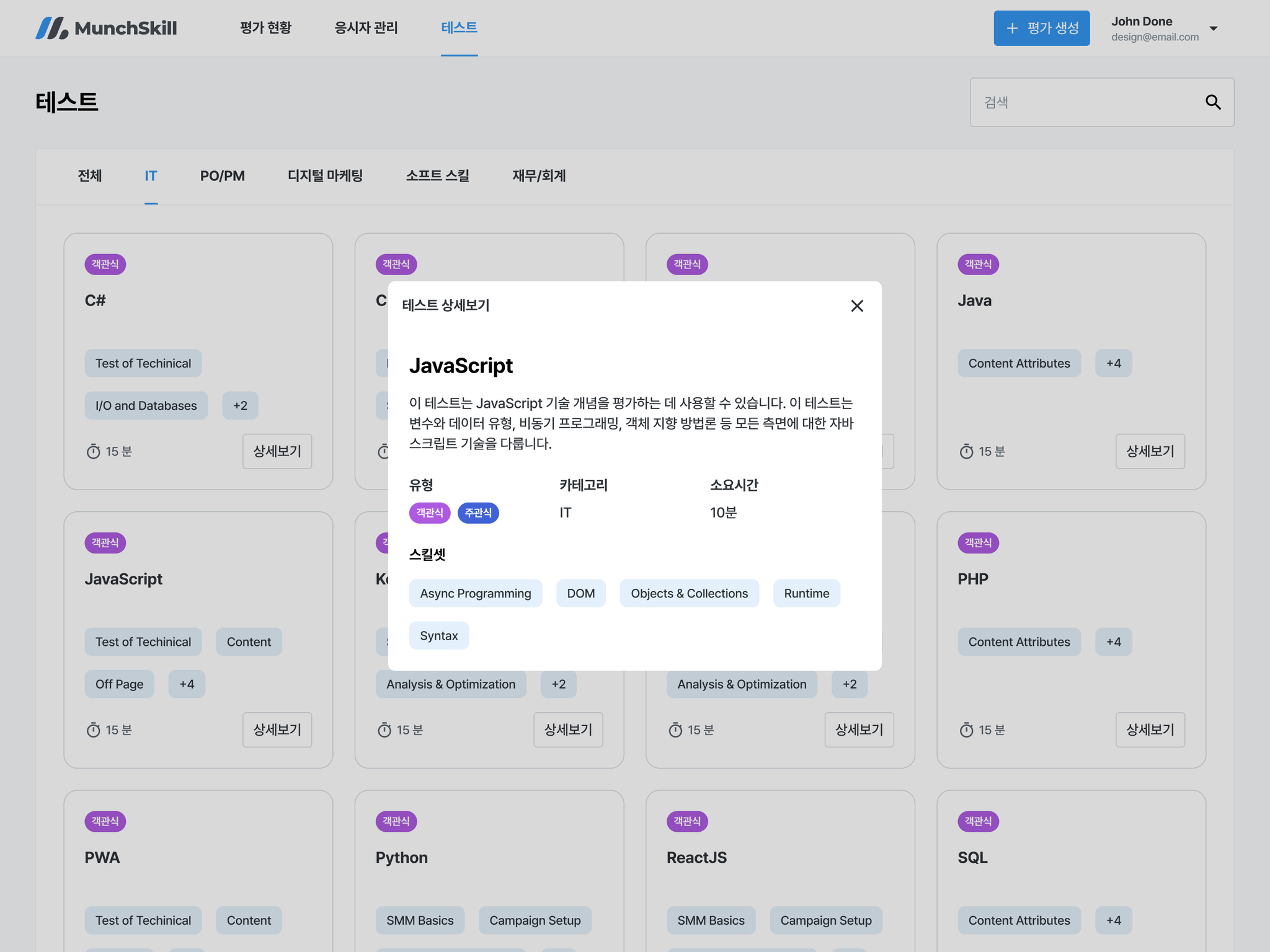1270x952 pixels.
Task: Click the blue 주관식 badge in dialog
Action: pyautogui.click(x=477, y=513)
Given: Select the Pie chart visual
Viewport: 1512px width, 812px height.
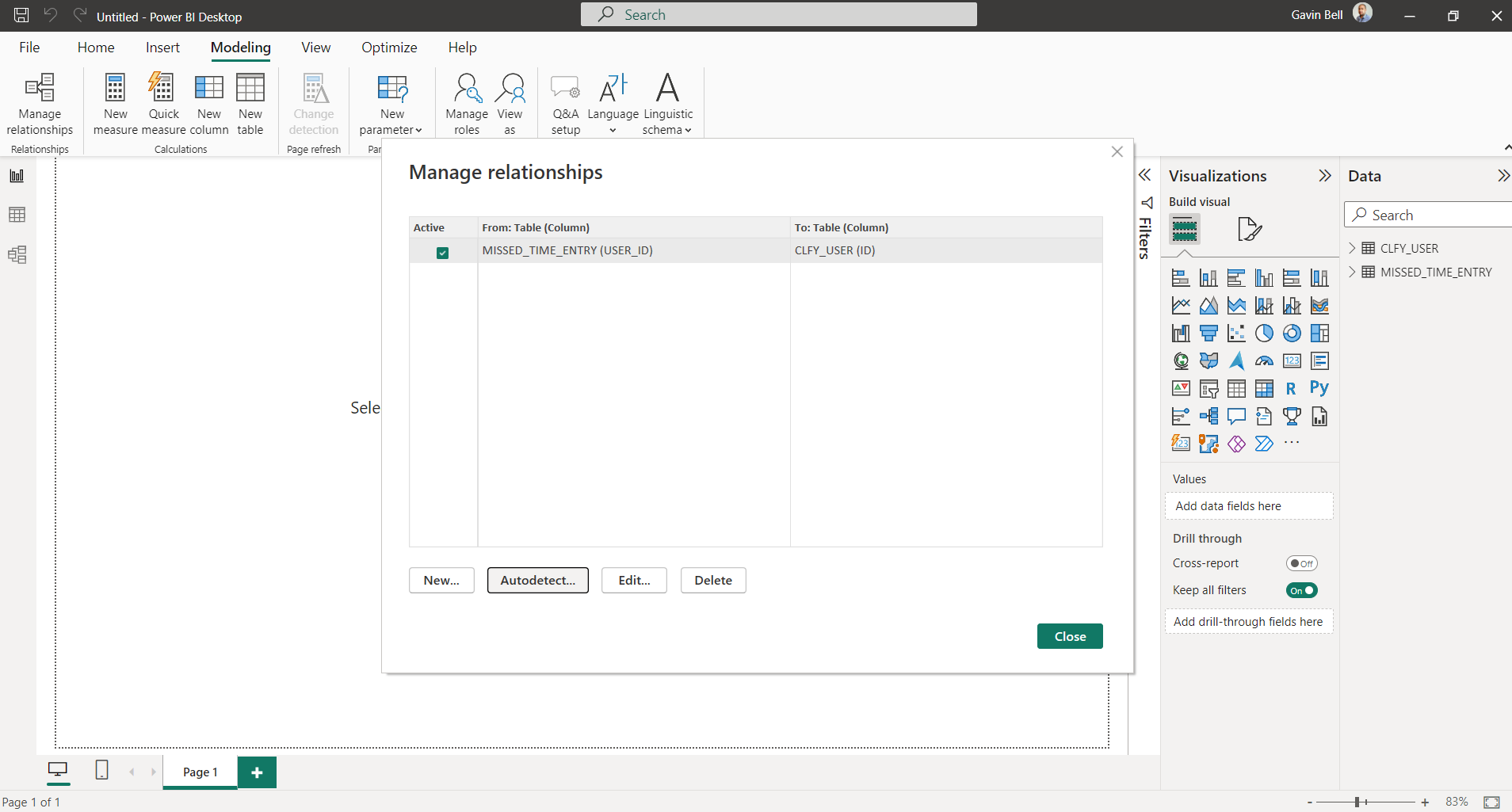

§ §

◆ **The problem**: Exactly as they appear, repeat the lines from the one containing "Given: Select the Pie chart visual" through the last line of the entries, counting both ends. Pictures stay out.

◆ **Written response**:
Given: Select the Pie chart visual
Viewport: 1512px width, 812px height.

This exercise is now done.